Description of the task
Could the data below be retyped exactly, without its pictures?

┌─ Raw data

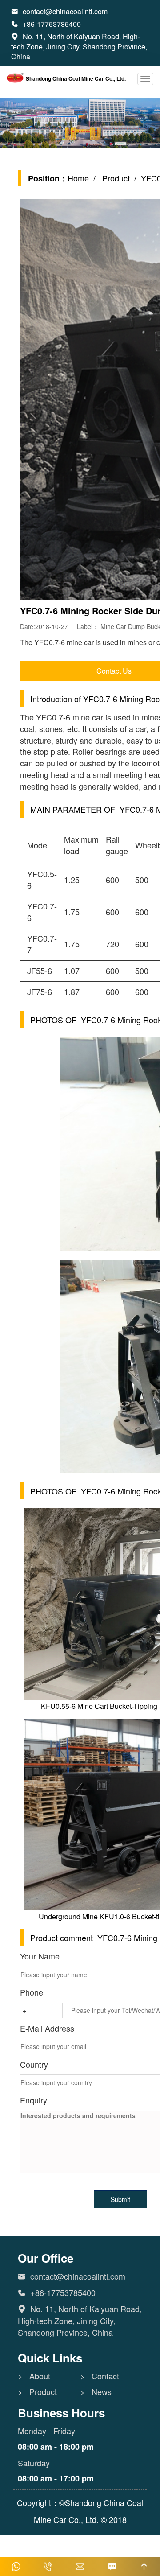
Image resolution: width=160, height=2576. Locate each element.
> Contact (99, 2376)
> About (34, 2376)
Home (78, 178)
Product (115, 178)
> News (96, 2391)
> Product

└─

Response
Image resolution: width=160, height=2576. Locate each element.
> Contact (99, 2376)
> About (34, 2376)
Home (78, 178)
Product (115, 178)
> News (96, 2391)
> Product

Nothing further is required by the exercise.